3065 Siem (Splunk) Sme

SIEM Infrastructure Management
- Cybersecurity
- Iterative approach using sprints.

**Required Security Clearance**: NATO Secret

**Scope of Work**
The aim of this SOW is to support NCSC with technical expertise specifically related to the operation and maintenance of CYBER SECURITY Support in SIEM (Splunk) infrastructure management and log collection.

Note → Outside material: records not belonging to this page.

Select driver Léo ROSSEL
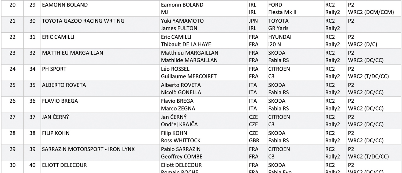The height and width of the screenshot is (173, 402). pos(175,69)
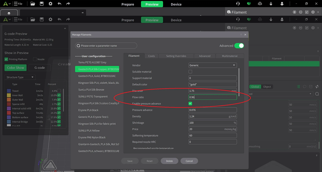Close the Manage Filaments dialog with X
The width and height of the screenshot is (322, 172).
click(245, 34)
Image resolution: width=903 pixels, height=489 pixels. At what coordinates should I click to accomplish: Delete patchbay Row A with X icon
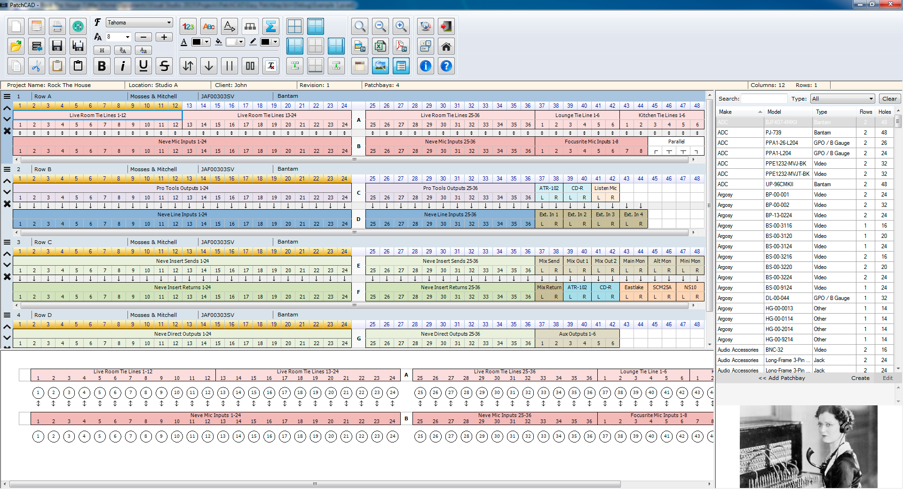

VISION and EXPECTED OUTCOMES (Deliverables)
Under the direction of the CSDE Cell Head, SEC007 SDM or delegated authority, the SIEM SME will be the part of the NCSC Team supporting the following activities:
Log collection
- Manage log collection of new data log sources in SIEM which includes, but is not limited to, log ingestion process from various data sources located on premise or in the cloud, data mapping to Splunk Common Information Model, integration with existing Splunk data models, testing log ingestion, validating log ingestion quality with stakeholders.
- Document all relevant information in Confluence in accordance with CSDE standards
- Coordinate such activity with CSDE team and T3 customers

Service availability and monitoring
- Act as one of the engineers and Subject Matter Expert (SME) for SIEM and Log Collection services within the Cyber Security Data team
- Monitoring the availability and performance of the SIEM environment including log collection
- Detecting and reporting to SDM any service degradation
- Taking appropriate actions to restore the environment to a fully operational state when a problem is detected.
- Following best practices for maintaining the Splunk environment in a stable and reliable state with the objective of preventing any service degradation
- Ensure that data security systems operate within any KPI’s, as defined in Service Level Agreements with NCSC customers

Change management
- Follow NCSC Change management process to get approval before implementing changes. This includes, but is not limited to, creating the change request, ensure all necessary information is provided in due diligence, following up the change request to ensure quick approval, attending to CAB meeting when necessary, providing impact assessment when required.
- Coordinate all these changes with CSDE and external teams.
- Develop and maintain documentation guidelines, standard operating procedures, system and service design documents and other relevant documentation that support management of the data security systems.

Outcome
- Assigned tasks shall be completed within the time allocated for this task by the requestor in the NCSC ticketing system(s). In case of an external request, the time to consider will be the time allocated by the CSDE cell head, the SDM or one of their delegated authorities.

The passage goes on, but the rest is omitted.